Scientists at the Department of Energy’s Lawrence Berkeley National Laboratory are working with semiconducting nanopillars in the hopes of producing the next generation of cheap and scalable solar cells.
High costs tend to be a problem in large-scale applications of solar power generation that use silicon-based solar cells.
However, silicon-based solar cells still have some of the best efficiency rates in the solar subsector. The scientists at Berkeley are looking to improve the efficiency of nanopillar technology for a less costly alternative to traditional silicon.

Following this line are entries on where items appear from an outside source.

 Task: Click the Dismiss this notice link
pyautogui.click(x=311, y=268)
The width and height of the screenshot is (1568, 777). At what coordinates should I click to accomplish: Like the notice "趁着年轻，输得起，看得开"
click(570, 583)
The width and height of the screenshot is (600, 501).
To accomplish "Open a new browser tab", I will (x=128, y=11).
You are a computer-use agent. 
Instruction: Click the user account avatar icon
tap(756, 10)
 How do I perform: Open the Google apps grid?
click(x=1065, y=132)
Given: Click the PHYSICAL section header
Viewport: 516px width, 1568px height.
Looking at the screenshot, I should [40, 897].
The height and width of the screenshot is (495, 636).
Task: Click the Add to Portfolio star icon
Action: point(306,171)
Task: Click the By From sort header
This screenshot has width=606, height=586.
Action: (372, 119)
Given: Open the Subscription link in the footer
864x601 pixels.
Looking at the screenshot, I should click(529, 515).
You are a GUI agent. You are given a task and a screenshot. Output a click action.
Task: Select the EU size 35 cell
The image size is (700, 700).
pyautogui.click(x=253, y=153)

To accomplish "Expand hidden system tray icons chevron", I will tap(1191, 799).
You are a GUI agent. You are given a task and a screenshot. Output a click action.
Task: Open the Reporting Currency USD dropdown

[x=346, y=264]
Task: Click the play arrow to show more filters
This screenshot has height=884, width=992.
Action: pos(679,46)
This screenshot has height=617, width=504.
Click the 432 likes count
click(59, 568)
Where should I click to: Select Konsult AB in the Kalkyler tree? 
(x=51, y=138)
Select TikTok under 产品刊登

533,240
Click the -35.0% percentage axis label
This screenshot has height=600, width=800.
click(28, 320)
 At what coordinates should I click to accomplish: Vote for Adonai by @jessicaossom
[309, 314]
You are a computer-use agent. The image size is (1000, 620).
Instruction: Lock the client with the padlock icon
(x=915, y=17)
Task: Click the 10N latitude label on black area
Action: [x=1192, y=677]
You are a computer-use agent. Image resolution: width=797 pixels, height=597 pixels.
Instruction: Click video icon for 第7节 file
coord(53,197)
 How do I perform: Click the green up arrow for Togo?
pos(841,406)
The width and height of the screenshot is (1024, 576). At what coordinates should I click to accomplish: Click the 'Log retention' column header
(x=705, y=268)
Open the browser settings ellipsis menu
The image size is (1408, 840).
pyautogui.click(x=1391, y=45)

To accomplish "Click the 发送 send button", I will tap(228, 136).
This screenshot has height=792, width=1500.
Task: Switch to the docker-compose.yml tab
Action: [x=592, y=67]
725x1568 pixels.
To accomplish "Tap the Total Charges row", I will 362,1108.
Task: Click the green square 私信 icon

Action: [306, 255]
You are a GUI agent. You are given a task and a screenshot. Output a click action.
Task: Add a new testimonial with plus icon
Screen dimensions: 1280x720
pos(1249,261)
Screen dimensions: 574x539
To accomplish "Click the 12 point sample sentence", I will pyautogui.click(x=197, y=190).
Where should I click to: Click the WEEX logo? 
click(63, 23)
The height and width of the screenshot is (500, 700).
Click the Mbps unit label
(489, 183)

Nanopillars, densely packed nanoscale arrays of optically active semiconductors, can be crafted with materials less costly than silicon.
One method the Berkeley Lab scientists have been looking into is manipulating the shape and geometry of the nanopillar arrays to enhance their optical absorption properties.
The work is being led by chemist Ali Javey, whose group was the first to demonstrate a technique by which they produced nanopillars from the semiconducting material cadmium sulfide that could be mass-produced in large-scale flexible modules.
The latest development in this work is the production of nanopillars that absorb light as good as or even better than commercial thin-film solar cells, using far less semiconductor material and without the need for antireflective coating.
Dual-diameter structure
The absorption efficiency of the nanopillars was said to have been achieved by the use of a novel dual-diameter structure that featured a small diameter tip, 60 nanometers thick, with minimal reflectance to allow more light in. A large diameter base, measuring 130 nanometers, was also used for maximal absorption.
“This dual-diameter structure absorbed 99 percent of incident visible light, compared with the 85 percent absorption by our earlier nanopillars, which had the same diameter along their entire length,” explained Mr. Javey.
The dual-diameter nanopillars increase the amount of light absorbed while also using less than half the semiconductor material required for thin-film solar cells made from similar material. They also need only about 1 percent of the material used in solar cells made from bulk silicon.
The new nanopillars were fashioned using molds of 2.5 millimeter-thick alumina foil. A two-step anodization process was used to create an array of one micrometer deep pores in the mold. Gold particles were then deposited into the pores to catalyze the growth of the semiconductor nanopillars.
The process allowed the researchers to establish good control over the geometry and shape of the nanopillar arrays. According to Mr. Javey, this fabrication technique is highly generic and could conceivably be used with numerous other semiconductor materials.
The research was partially funded through the National Science Foundation’s Center of Integrated Nanomechanical Systems and through Berkeley Lab LDRD funds.